It is still worthwhile to prepare our understanding of what a service is:
The word Signal is interpreted by some as the transfer of a value associated with a name/id for what that value represents. This suggests that a signal is something happening at a point in time. Such value transfer ought to be semantically equivalent to single-argument Event, and is therefore supported using Event in IFEX. Another interpretation is that the word Signal rather represents the underlying data item itself, independent of what time update-events are sent. In this second case, value-transfers are defined more as a consequence of the data changing, or a predefined frequency of update - for example “subscribing to changes of a Signal”. In this second interpretation the Signal is represented by a Property in IFEX. The Vehicle Signal Specification (VSS) defines “signals” that have a name, a datatype, a unit and meaning but the transfer of data is defined by separate protocols built on top of VSS. In other words, VSS typically uses the the second interpretation, and VSS Signals can then be represented by Properties in IFEX. (Refer to the separate analysis of the IFEX/VSS relationship).
IFEX namespaces can have a major and minor version, specified by
major_version
and minor_version
keys, complemented by an additional
free format string named version_label
. These are defined as optional
in the core IDL, but most development processes ought to treat them as mandatory
at some point in the working process, to support management of API
compatibility between components.
There is also an optional patch_version
number, to simplify compatibility
with other interface descriptions that use the semantic versioning principle.

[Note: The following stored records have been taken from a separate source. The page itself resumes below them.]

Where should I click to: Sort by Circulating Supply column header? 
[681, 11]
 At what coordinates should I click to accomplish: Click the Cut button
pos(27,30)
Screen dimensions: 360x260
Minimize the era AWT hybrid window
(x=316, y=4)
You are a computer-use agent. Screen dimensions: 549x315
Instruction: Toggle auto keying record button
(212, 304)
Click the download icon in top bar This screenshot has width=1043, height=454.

(Please see the recommendation against using patch_version
in new
designs, described in the Interface Versioning chapter).

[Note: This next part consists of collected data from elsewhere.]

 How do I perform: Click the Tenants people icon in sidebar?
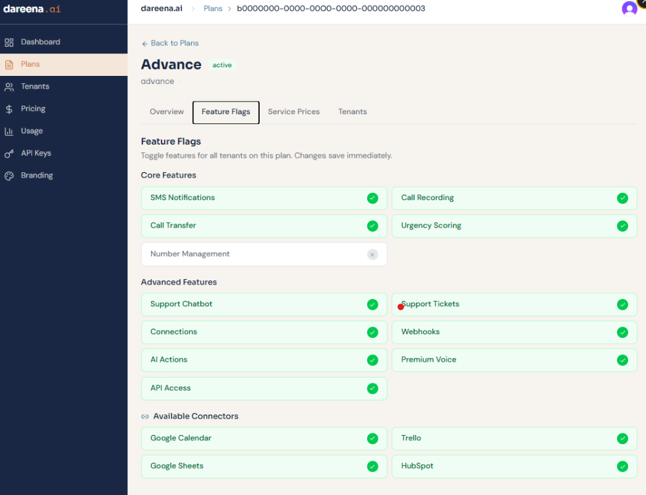9,86
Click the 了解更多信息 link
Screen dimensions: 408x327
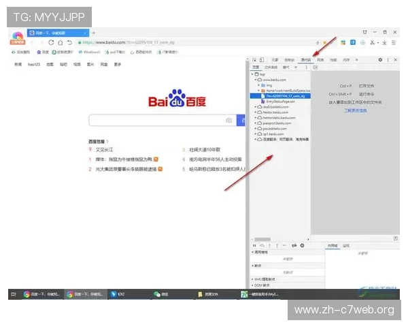[356, 109]
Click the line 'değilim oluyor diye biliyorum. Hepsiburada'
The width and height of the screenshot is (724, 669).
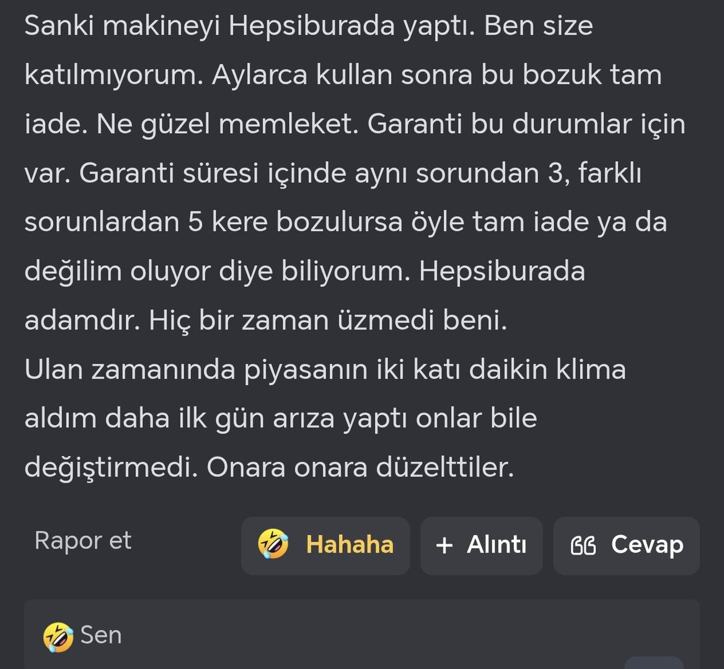304,271
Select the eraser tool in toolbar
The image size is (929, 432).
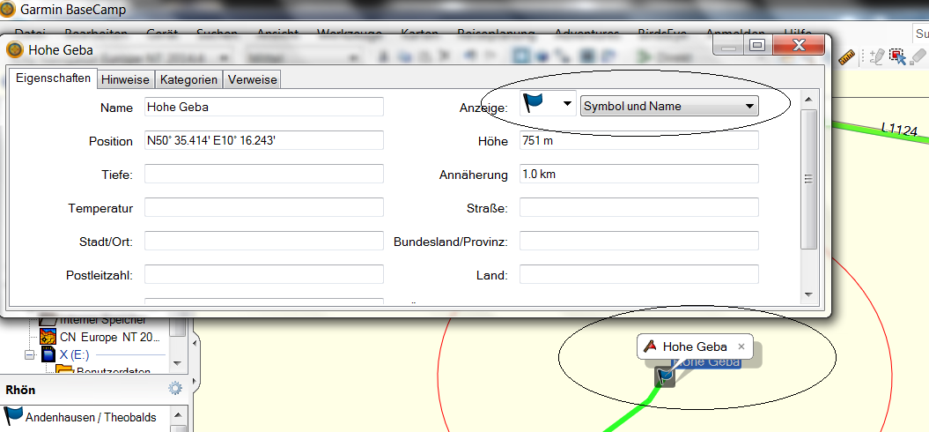(918, 56)
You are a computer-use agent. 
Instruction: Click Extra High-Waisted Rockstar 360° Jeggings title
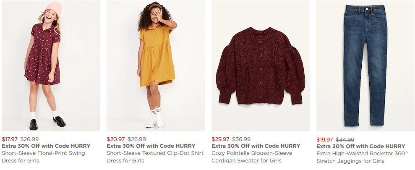click(362, 157)
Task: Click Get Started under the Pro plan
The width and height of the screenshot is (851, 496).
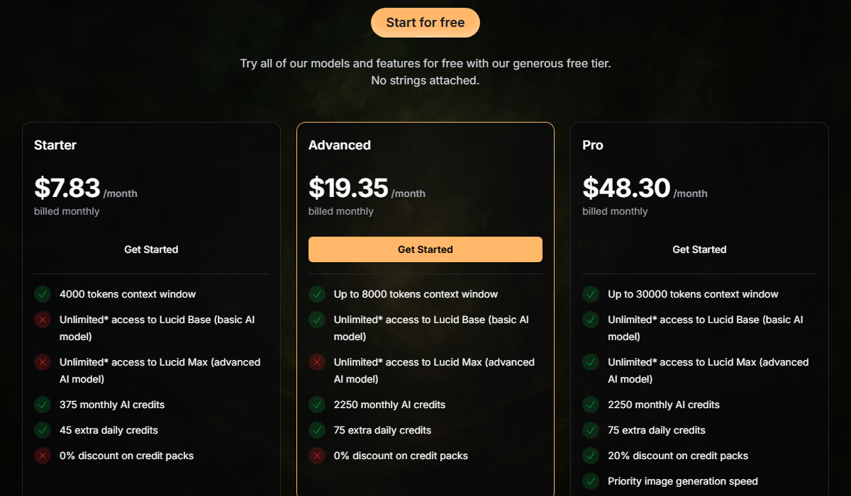Action: click(x=699, y=249)
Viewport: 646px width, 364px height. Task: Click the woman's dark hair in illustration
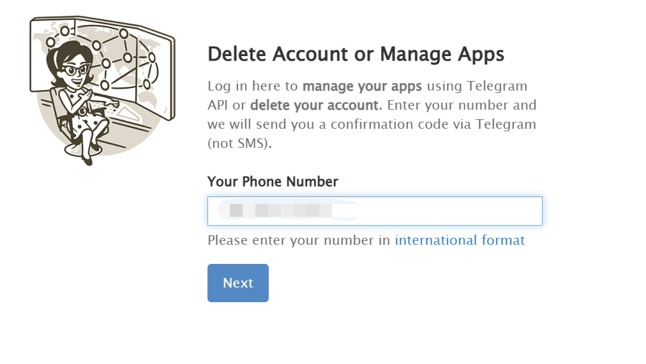[66, 54]
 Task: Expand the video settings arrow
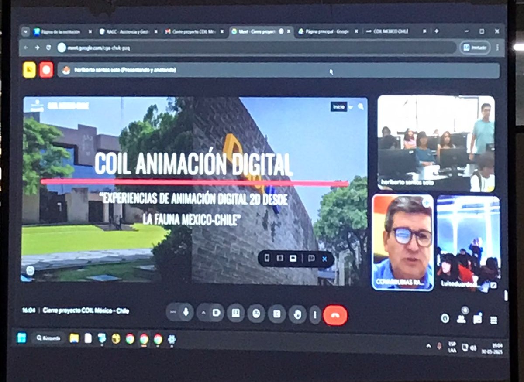(x=203, y=313)
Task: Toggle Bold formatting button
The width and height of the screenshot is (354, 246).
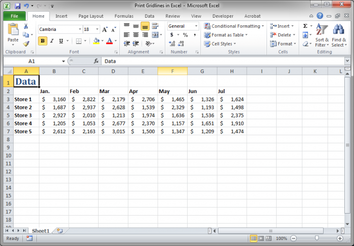Action: coord(42,41)
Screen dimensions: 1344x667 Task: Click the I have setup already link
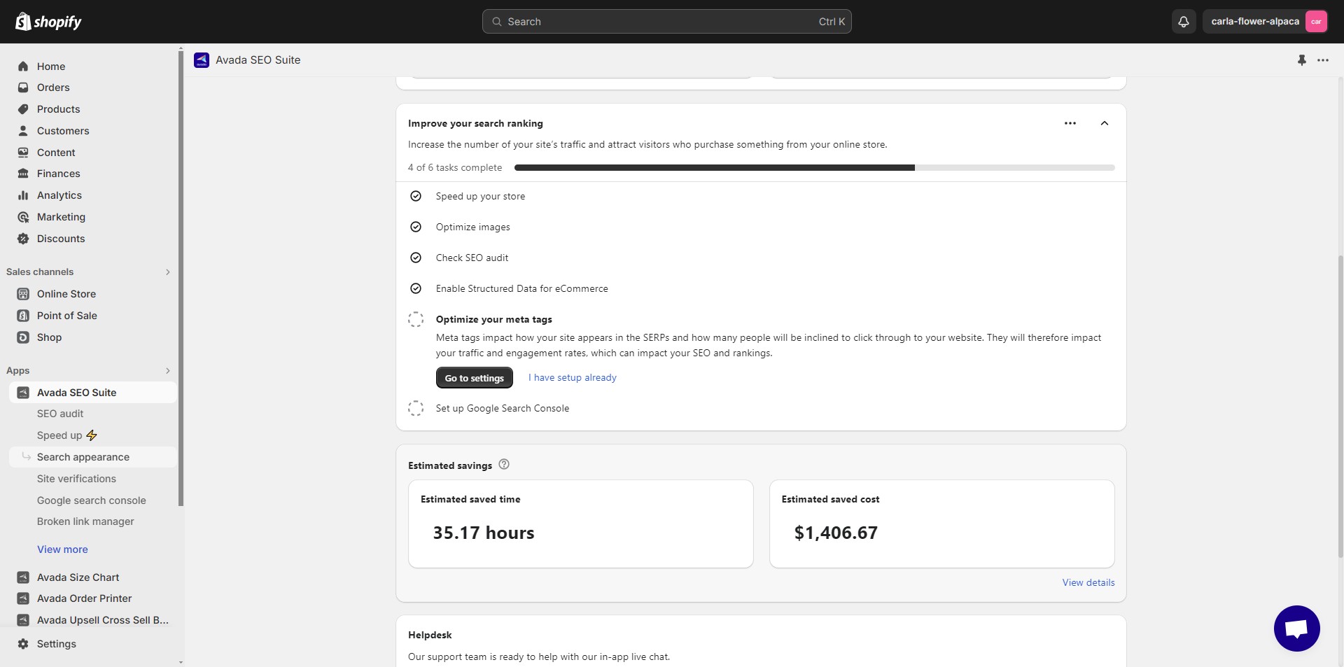pos(572,378)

Namespace version management can be used to understand the impact of changes on various namespace levels and how this may affect compatibility. For general API-compatibility evaluation, the version on the Interface node might be used more often, however.
Namespace versioning shall follow the Semantic Versioning principle. Follow the more detailed description under Interface Versioning.

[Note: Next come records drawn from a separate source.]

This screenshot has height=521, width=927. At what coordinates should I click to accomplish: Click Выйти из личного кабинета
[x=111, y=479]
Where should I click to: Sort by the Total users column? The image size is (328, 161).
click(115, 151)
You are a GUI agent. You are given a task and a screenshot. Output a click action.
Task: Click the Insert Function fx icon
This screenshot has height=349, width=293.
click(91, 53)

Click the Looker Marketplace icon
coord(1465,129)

Namespace versioning can be used build-time to ensure that the correct version of all needed namespace implementations are deployed.
An Interface is essentially a specialization of the Namespace concept. Interfaces shall be versioned in the same manner, and are even more important since they are the likely place to determine if components will communicate correctly (i.e. use the compatible versions of Interface description).
There could be rules implemented in validation tools that ensure interface versions match the versioning of namespaces. (E.g. Don’t claim an interface is compatible if its parent namespace has changed in an incompatible way).
Versioning shall follow the Semantic Versioning principle:
Bumped minor numbers identifies backward-compatible additions to the previous version. This means that if a client requires version 1.3 of a server namespace and its methods, it knows that it can safely interface a server implementation of version 1.4 of that same namespace.
Bumped major versions identifies non-compatible changes to the previous version, such as a changed method signature. This means that a client requiring version 1.3 of a server knows that it cannot invoke a version 2.0 server implementation of that interface since that implementation is not backward compatible.
For details that are not mentioned here, refer to https://semver.org, but if there is a contradiction, this specification shall take precedence.
An optional field for patch version exists but it is recommended to avoid it in most development processes since minor (or major) version should be used indicate an actual change to the interface. Unlike code, in this context we are mostly interested in if there is a change in the interface and if it is backwards compatible.
If patch_version
is used anyway, it ought to be for documentation related
changes but small changes such as formatting or fixing a spelling mistake in
comments might also be recognized by using the git commit hash, which is a
guaranteed unique identifier of the IDL file contents. A processes that uses
that commit hash won’t rely on a human remembering to update it, and could be
an efficient replacement compared to constantly having to update the
patch-level version number. In the end, it is however up to each adopter to
decide on which process they want to use.
Note also the additional field version_label
that is a free-form field in
which implementations can place their own type of identifying information.
Companies might have their own compatibility information, their own way
of describing interface versions, or other information that goes into this
free-form text. Some kind of unique hash of the interface content could be useful,
but it then requires hashing the content without the version_label line itself of course.
If the file is going to be transferred from one git to another system, the process might fill in the version_label using the git commit hash after the file is taken out of git and transferred to that other system. But it is of course not possible write the commit hash into the file beforehand and commit that content into git (because the actual commit hash is not decided until the file is committed - and it would effectively depend on itself). In these cases, perhaps the development process may choose to perform another hash calculation (SHA/MD5) of the interface content (again leaving out of course the version_label lines themselves since there would otherwise be a circular dependency again).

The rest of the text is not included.